Table 2. Clinical outcomes in patients with bacterial pneumonia and PEM.
*; statistically significant, #; Adjusted mean difference, aOR: Adjusted odds ratio, CI: Confidence interval, ARDS: Acute respiratory distress syndrome, NSTEMI; Non-ST segment elevation myocardial infarction, PEM: Protein-energy malnutrition
| Outcome | PEM % | Without PEM % | aOR (95% CI) | p-value* |
| N= 1,236,109 | n= 86585 (7.0) | n= 1,149524 (93.0) | ||
| Primary outcome | ||||
| In-hospital mortality | 6.8 | 2.3 | 2.31 (2.14 – 2.48) | <0.001* |
| Secondary outcomes | ||||
| Length of stay, mean | 7.4 | 4.6 | 2.4 # (2.2 – 2.5) | <0.001* |
| Total hospital charges, mean US$ | 63500 | 36100 | 21800# (20100 - 23400) | <0.001* |
| Sepsis | 4.2 | 1.6 | 2.24 (2.04 – 2.46) | <0.001* |
| Septic shock | 1.5 | 0.3 | 3.29 (2.82 – 3.85) | <0.001* |
| NSTEMI | 1.6 | 1.2 | 1.10 (0.96 – 1.26) | 0.158 |
| Mechanically ventilated | 6.7 | 2.4 | 2.51 (2.31 – 2.71) | <0.001* |
| Used pressors | 0.5 | 0.1 | 2.90 (2.20– 3.83) | <0.001* |
| Acute kidney failure | 20.4 | 14.9 | 1.24 (1.18 – 1.29) | <0.001* |
| Acute respiratory failure | 20.6 | 15.9 | 1.29 (1.23 – 1.34) | <0.001* |
| ARDS | 0.7 | 0.4 | 1.63 (1.33 – 2.00) | <0.001* |
| Deep vein thrombosis | 2.8 | 1.1 | 1.80 (1.62 – 2.00) | <0.001* |
| Pulmonary embolism | 1.2 | 0.7 | 1.25 (1.08 – 1.45) | 0.003* |
| Cerebrovascular accident | 0.6 | 0.3 | 1.53 (1.22 – 1.91) | <0.001* |
Discussion
Risk factors for PEM in adults include age, frailty in institutionalized persons, excessive polypharmacy, general health decline, including physical function, Parkinson disease, constipation, poor or moderate self-reported health status, cognitive decline, dementia, eating dependencies, poor appetite, basal oral dysphagia, signs of impaired efficacy of swallowing, and institutionalization [21]. Synergism exists between malnutrition and infection, wherein malnutrition increases the risk of infection, and infection can lead to malnutrition. This leads to the formation of a vicious cycle. Our study reveals an increased incidence of chronic medical conditions such as chronic kidney disease, chronic obstructive pulmonary disease, and anemia in patients with PEM.
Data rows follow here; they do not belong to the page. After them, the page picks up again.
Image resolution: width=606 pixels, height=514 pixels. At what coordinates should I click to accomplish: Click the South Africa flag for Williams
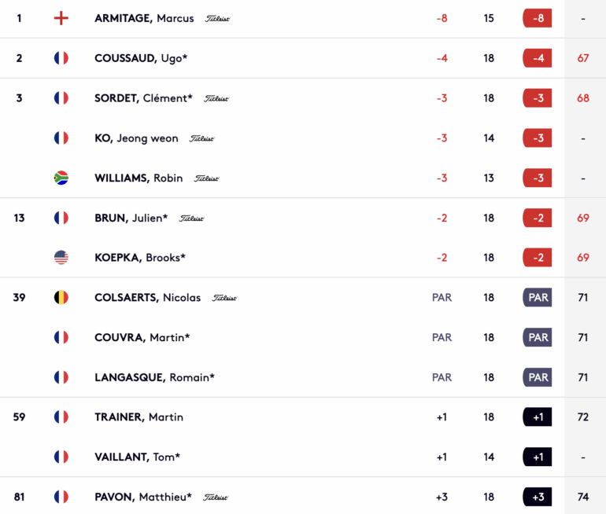pos(61,178)
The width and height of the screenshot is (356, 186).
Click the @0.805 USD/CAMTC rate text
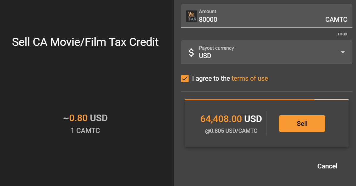tap(231, 131)
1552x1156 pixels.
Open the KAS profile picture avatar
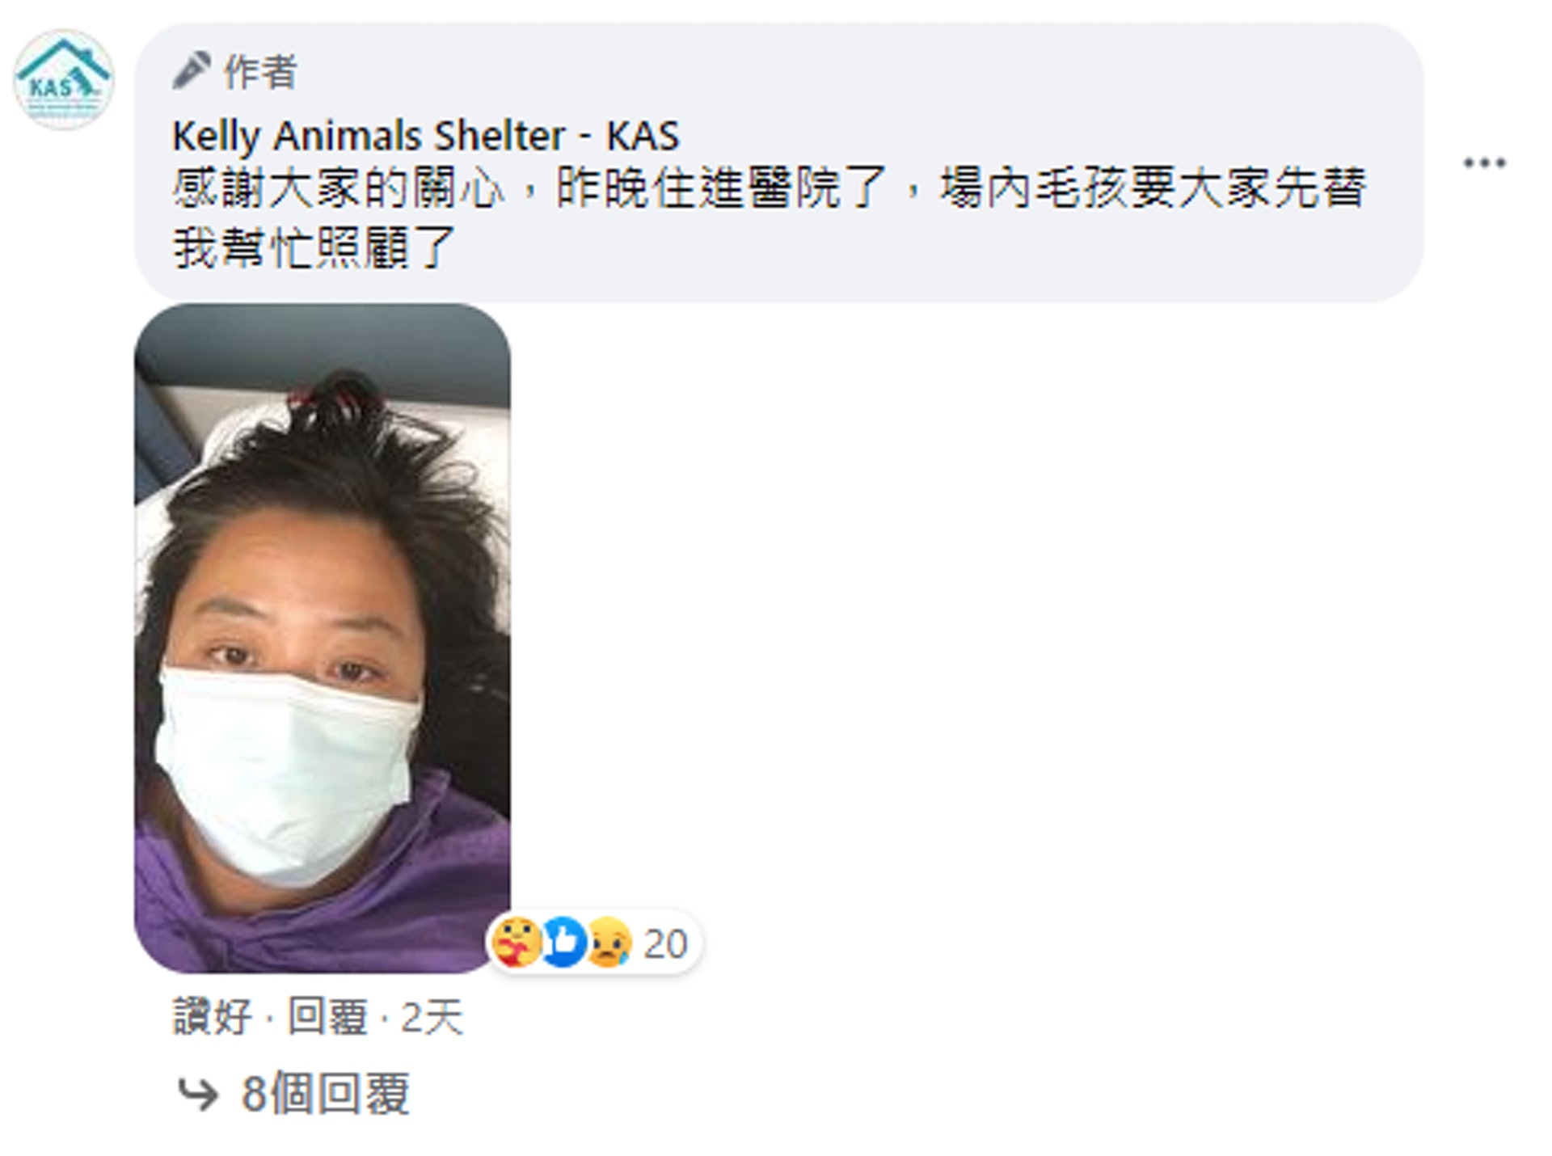(x=63, y=79)
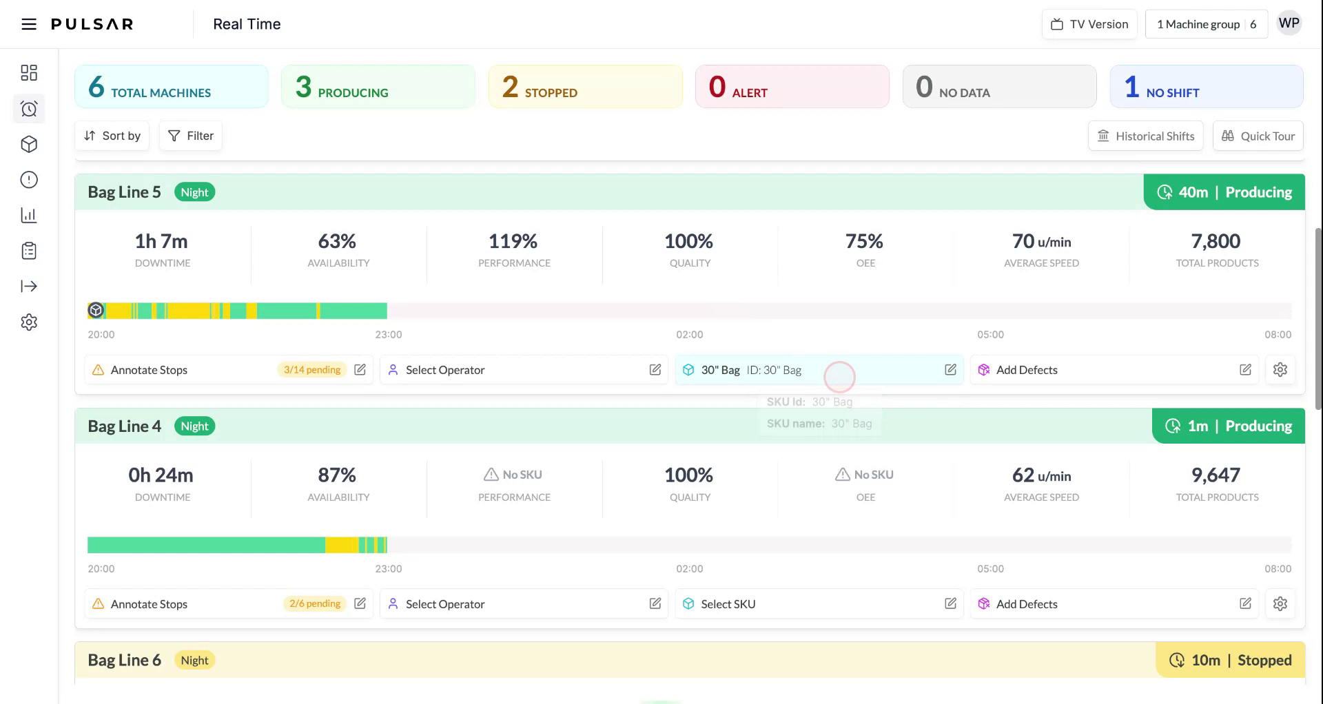Open Bag Line 5 settings gear
1323x704 pixels.
[1280, 370]
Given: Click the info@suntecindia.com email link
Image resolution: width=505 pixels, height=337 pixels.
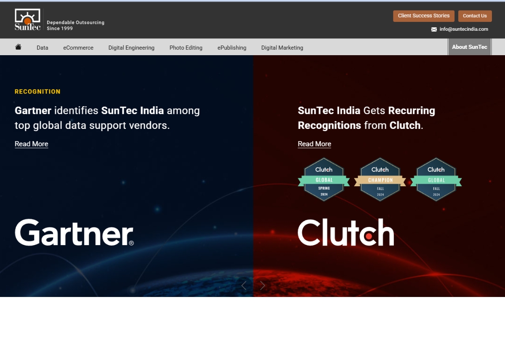Looking at the screenshot, I should [463, 29].
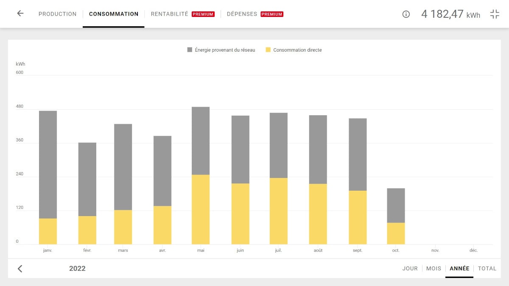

Our study demonstrated PEM as an independent mortality predictor for those with bacterial pneumonia. The estimated mortality in patients with PEM that are admitted with bacterial pneumonia is over two times higher when compared to those without PEM. Patients with PEM are at a higher risk of complications from bacterial pneumonia, including sepsis, septic shock, acute respiratory distress syndrome, acute kidney injury, deep vein thrombosis, and pulmonary embolism.
Various factors could explain the findings of this study. Malnutrition is the most common cause of secondary immunodeficiency, affecting up to 50% of at-risk populations [22]. Malnutrition affects both cell-mediated and humoral immunity. It leads to a reduction in the number of antigen-presenting-cells, such as B-lymphocytes, Kupffer cells, macrophages, and dendritic cells. The complement system is also affected, limiting the phagocytic function. Severe protein-energy malnutrition in neonates and infants was associated with atrophy of bone marrow and the thymus, resulting in low B and T lymphocytes. Also, there is reduced activation of T-lymphocytes. Changes in the microanatomy of barrier epithelium also lead to an increased risk of infection [23].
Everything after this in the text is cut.